Copy out each line of the material exactly. Pictures do not belong in the copy.

━━━ Records for this exercise ━━━

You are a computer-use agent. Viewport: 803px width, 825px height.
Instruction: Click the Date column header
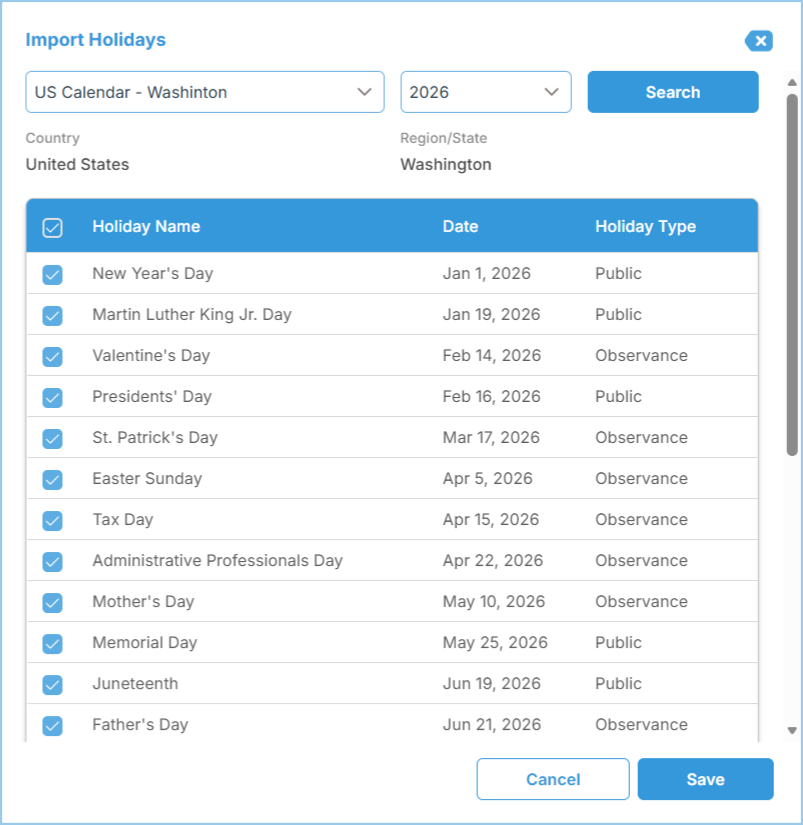click(x=460, y=227)
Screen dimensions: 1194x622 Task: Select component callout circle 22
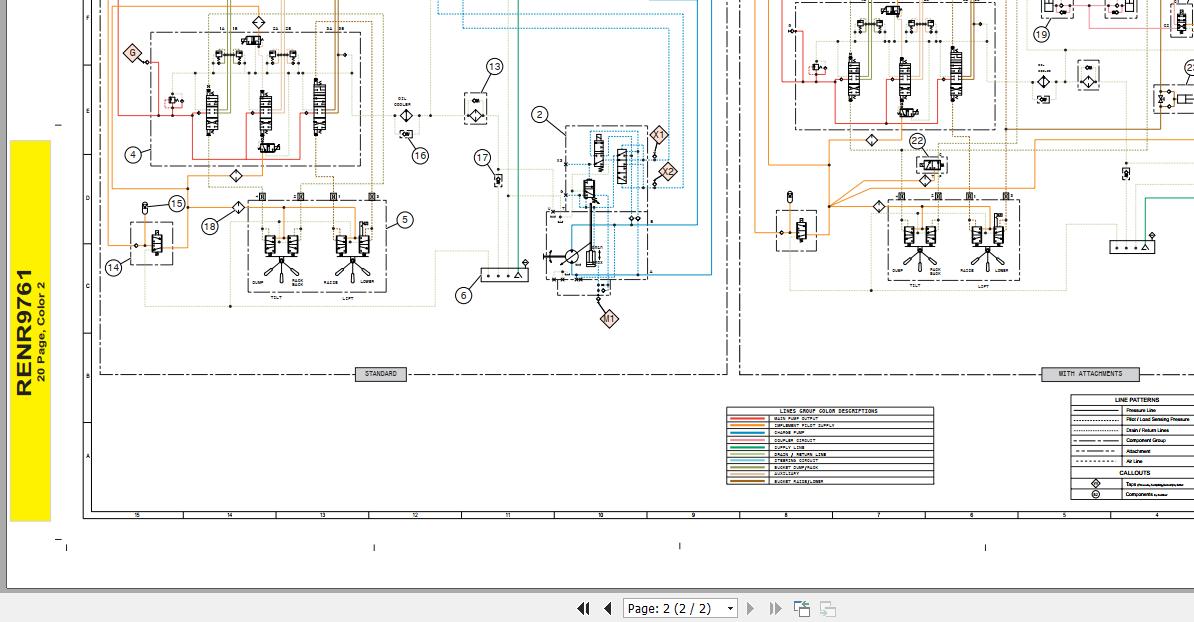click(917, 142)
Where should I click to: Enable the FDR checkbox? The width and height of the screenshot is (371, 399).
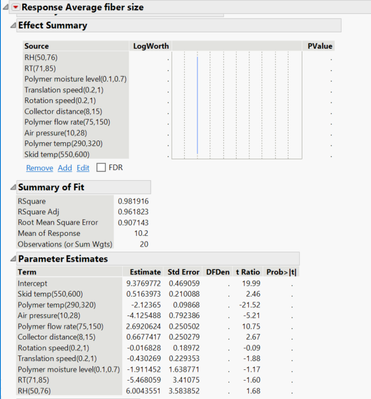pos(101,167)
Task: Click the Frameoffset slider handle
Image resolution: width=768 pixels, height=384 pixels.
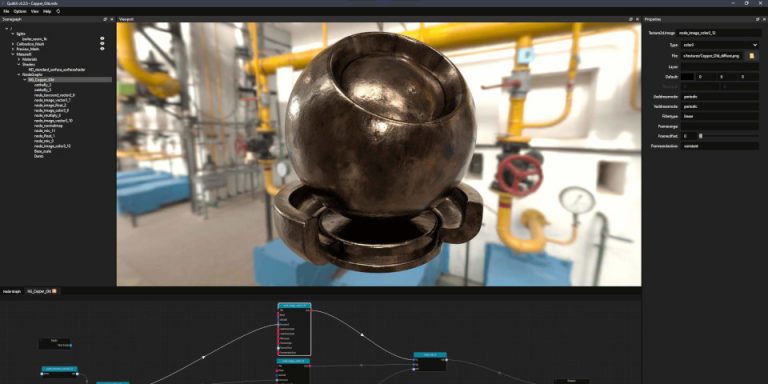Action: coord(700,136)
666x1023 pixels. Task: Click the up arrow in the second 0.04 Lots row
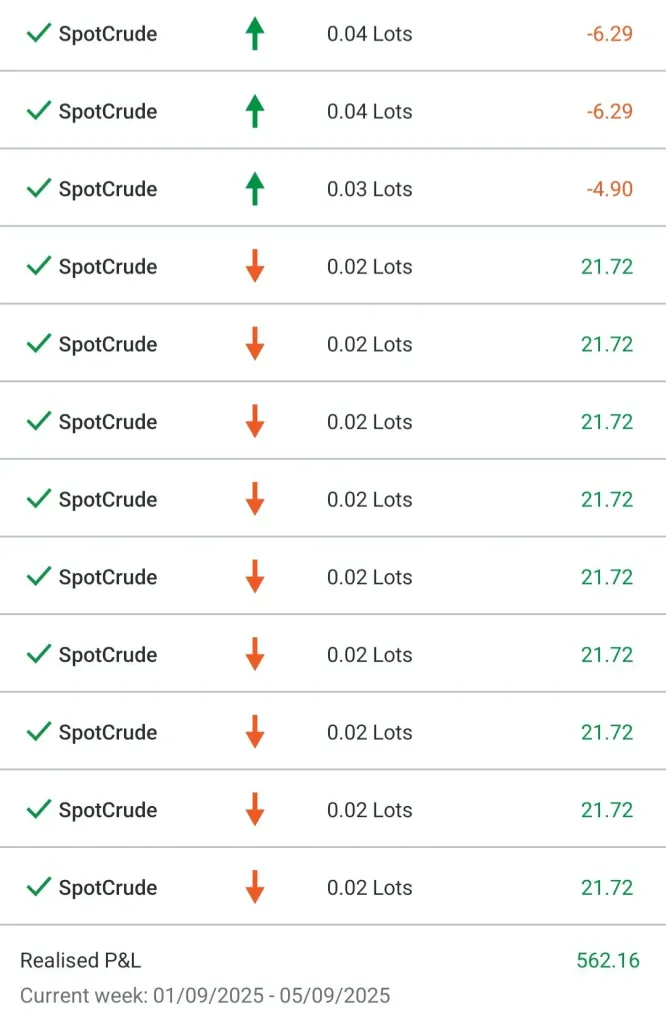255,111
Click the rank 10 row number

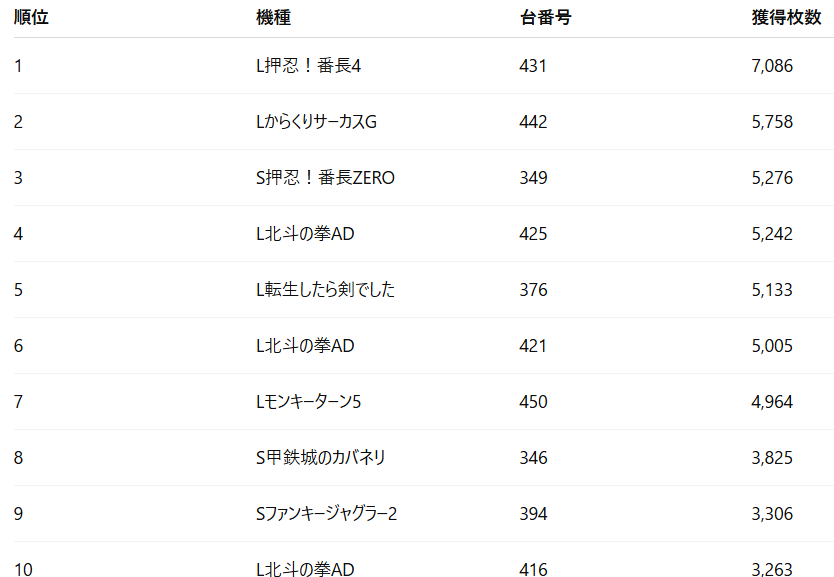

━━━

* [Task output]:
You are a computer-use agent. Viewport: 803px width, 825px height.
Instruction: Click the Date column header
click(x=460, y=227)
Screen dimensions: 1194x622 Task: Select component callout circle 22
click(917, 142)
Where should I click to: Enable the FDR checkbox? The width and height of the screenshot is (371, 399).
pos(101,167)
Task: Click the Frameoffset slider handle
Image resolution: width=768 pixels, height=384 pixels.
Action: coord(700,136)
666x1023 pixels. Task: Click the up arrow in the second 0.04 Lots row
255,111
Click the rank 10 row number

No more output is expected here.